If I want to buy some shoes, I have to check every combination of my size and
the colors to find what I am looking for. Sometimes there are multiple names
for the same color, too, e.g. "gray" and "charcoal."

I think the bottom line that Amazon is letting sellers enter whatever values
they want. They should make sellers choose things like shoe sizes from a
dropdown that has a standardized list.

------
dmritard96
I am also increasingly leary of amazon.com since I simply feel they are
getting too big. I don't really care for brick and mortar options that much
but rather I simply don't feel there is enough competition to keep amazon on
their toes and ensure that competition will get consumers a good deal going
forward.

------
mrweasel
The main issue that Amazon have, is that they don't give a shit about data
quality. Or more at least they didn't, they cared more about having everything
available and figure that they could deal with the complexity of product data
later. This is Amazons biggest mistake, they never considered how complex
product data, and perhaps they don't need to care. Profit certainly seems to
indicate that it's a minor detail.

Amazons search only work on titles, nothing else. At least that's what they
tell you when using the reseller API. That's it why title on Amazon sucks and
why you can't find anything specific, yet are able to find EVERYTHING. Amazon
have perhaps 200.000 different HDMI cables, produced by far fewer
manufactures, it's just the branding that's different. Amazon doesn't have to
care though, it doesn't matter which cable you by, they get paid anyway.

If Amazon had chosen to deal with having good, high quality product data, it
would have taken them many more years, and much more resources to get where
they are. More importantly: They would have made it much harder for resellers
to push their products feeds to Amazon, and they would have pick eBay as their
main platform instead.

tldr; Amazon have shitty product data and it doesn't matter, because shopping
on Amazons platform is a lot easier than trying to find the same product
elsewhere.

------
jumpkickhit
It would be funny (not really) if the lotion that arrived was counterfeit.

Due to Amazon's "just throw it all in the same pile!" method of combining
their and re-sellers stock.

------
tzs
> However, my biggest reason for avoiding Amazon.com is simply that it has
> become incredibly confusing to shop there.
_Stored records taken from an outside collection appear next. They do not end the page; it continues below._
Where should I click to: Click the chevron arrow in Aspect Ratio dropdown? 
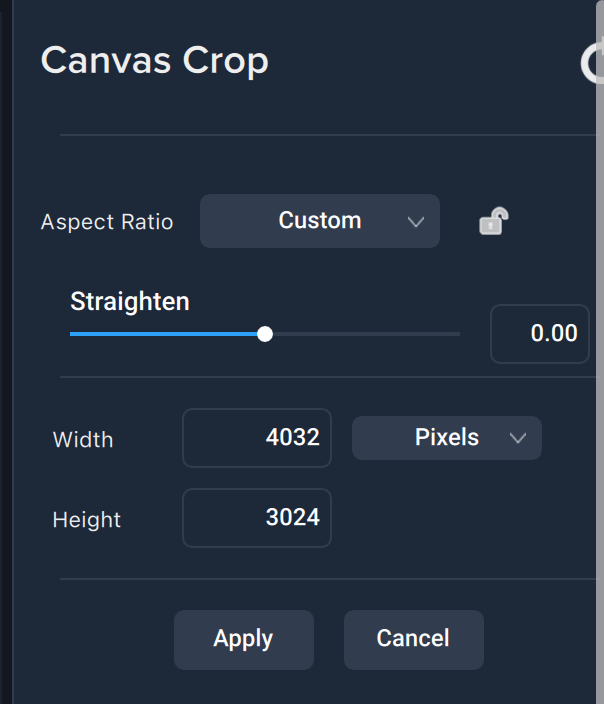(x=416, y=222)
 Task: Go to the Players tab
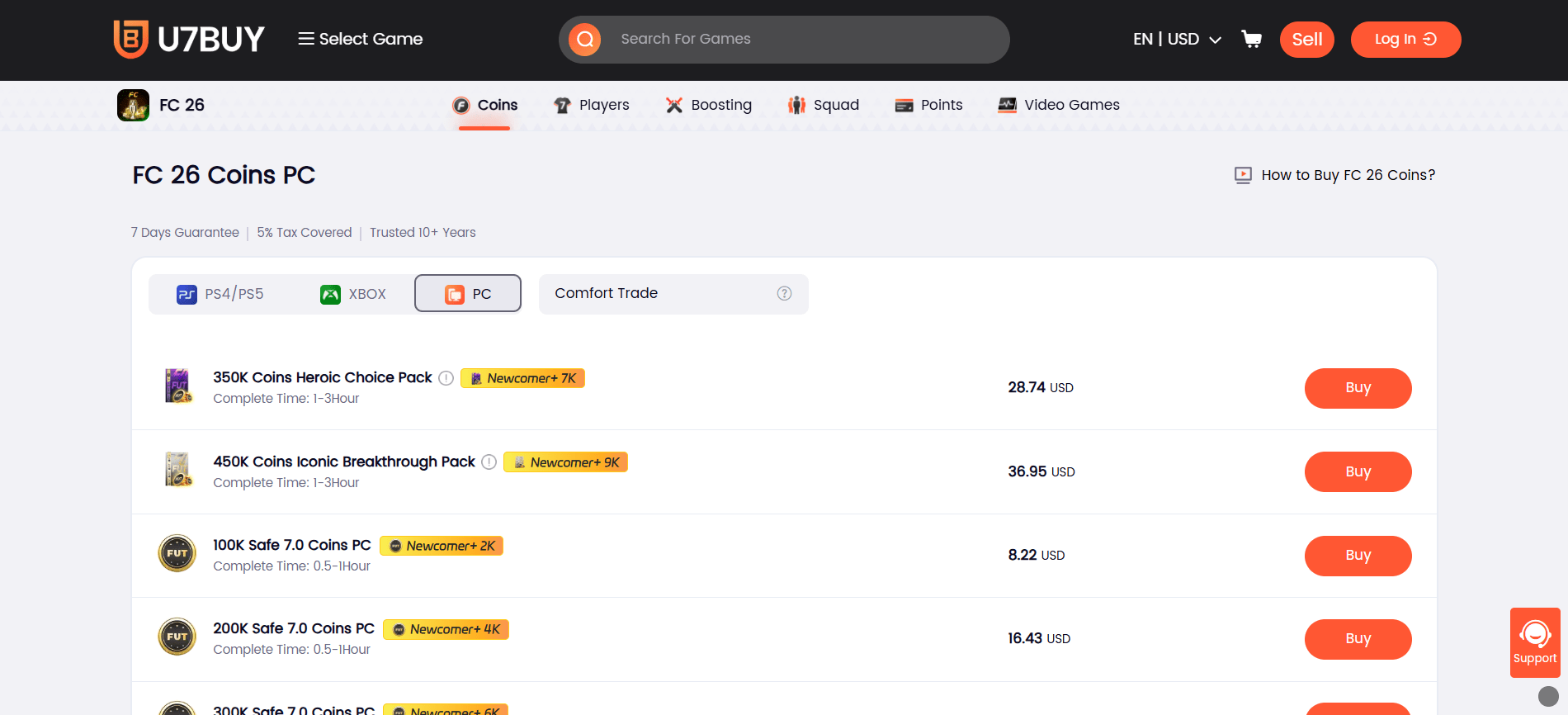point(592,105)
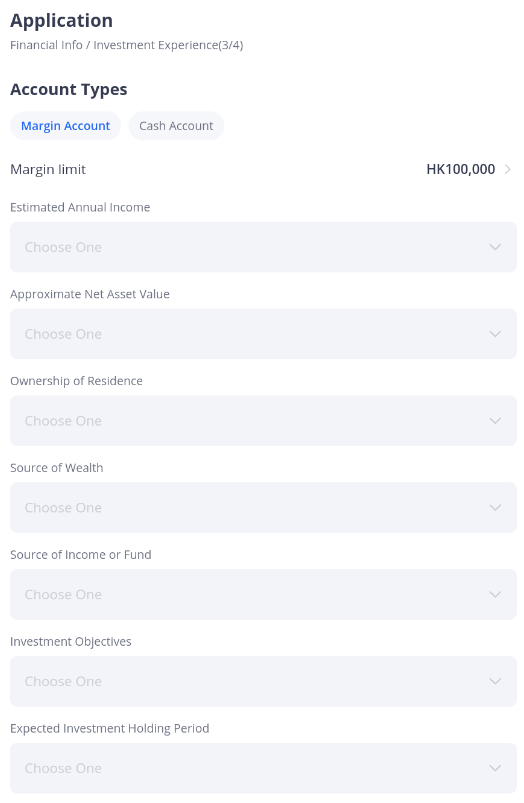524x803 pixels.
Task: Open the Ownership of Residence dropdown
Action: (x=263, y=421)
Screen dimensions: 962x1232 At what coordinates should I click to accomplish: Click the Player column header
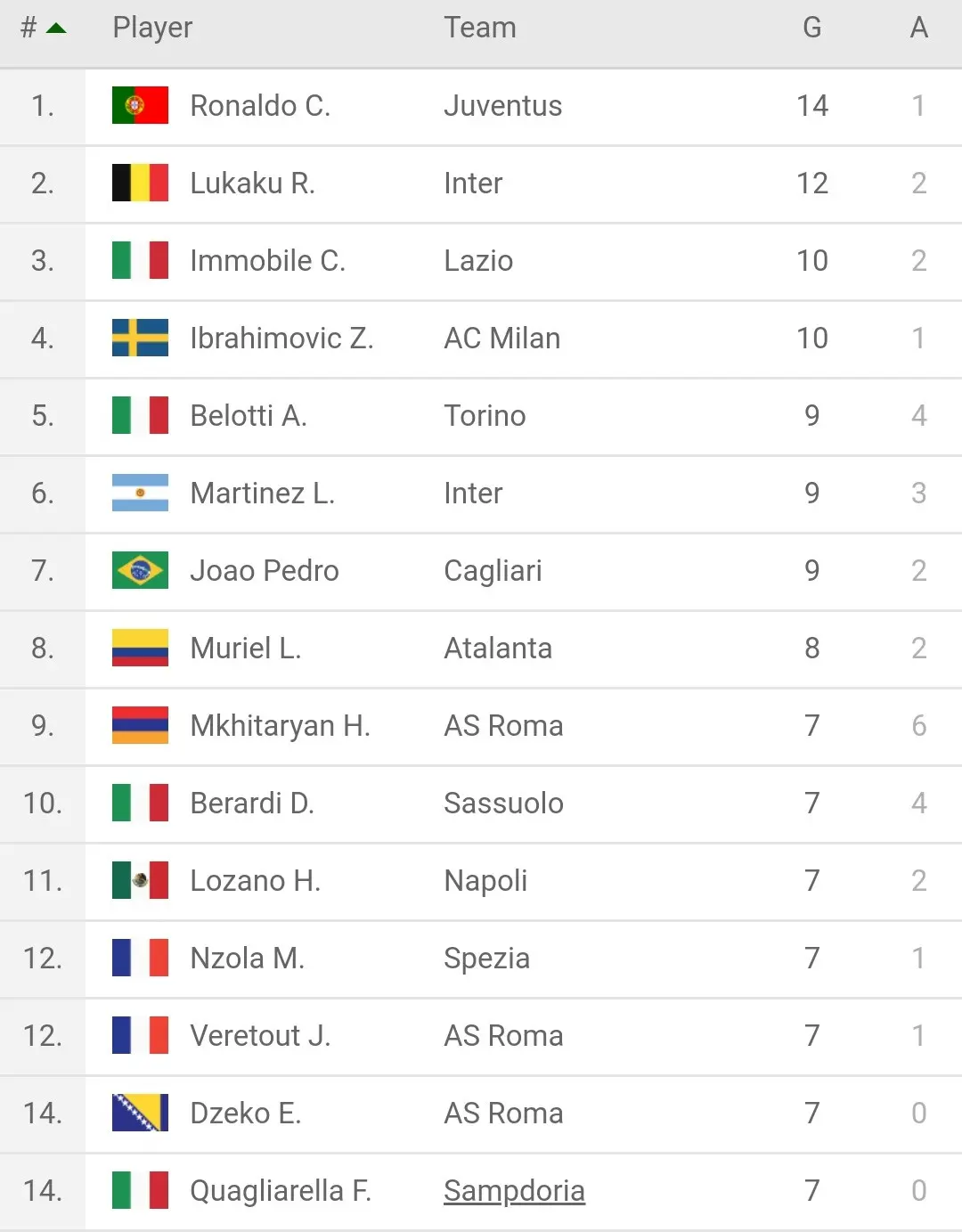tap(152, 28)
Searching for just about anything
> will yield thousands of results and it takes (me) a lot of effort to
> determine which one is appropriate.

On the other hand once you _have_ figured out what to buy once, it is trivial
on Amazon to buy that again when you need more.

Consider toothpaste. I use Crest, purchased at my local Walmart. They seem to
stock a bazillion different kinds of Crest, emphasizing various combinations
of promoting/preventing/improving/accommodating one or more of:

    
    
      • cavities
      • gingivitis
      • sensitivity
      • plaque
      • tartar
      • whitening
      • fresh breath
      • surface stains
      • acid erosion
    

They also come in a variety of flavors and textures (gel or paste).

I care about cavities, gingivitis, plaque, tartar, and acid erosion. I am
indifferent to the rest, except for whitening. From what I've read there are
at least two different ways a toothpaste can promote whitening, one of which
is arguably bad for you (weakens enamel or something like that) and one of
which is neutral, and so I prefer to avoid whitening products unless I'm sure
they use a definitely non-bad method.

The last several times I've bought toothpaste at Walmart I checked my current
tube before heading to the store and attempted to buy one that matches it, and
have failed. I have no idea if I failed because Crest reshuffled the
combinations or I botched the matching, but whatever the reason I end up
spending 15 or 20 minutes in the toothpaste aisle trying to make a choice
every damned time.

The last couple of times I've checked prices toothpaste was actually cheaper
locally than via Amazon, but I'm probably going to switch to Amazon anyway
just to be able to use the "buy it again" feature.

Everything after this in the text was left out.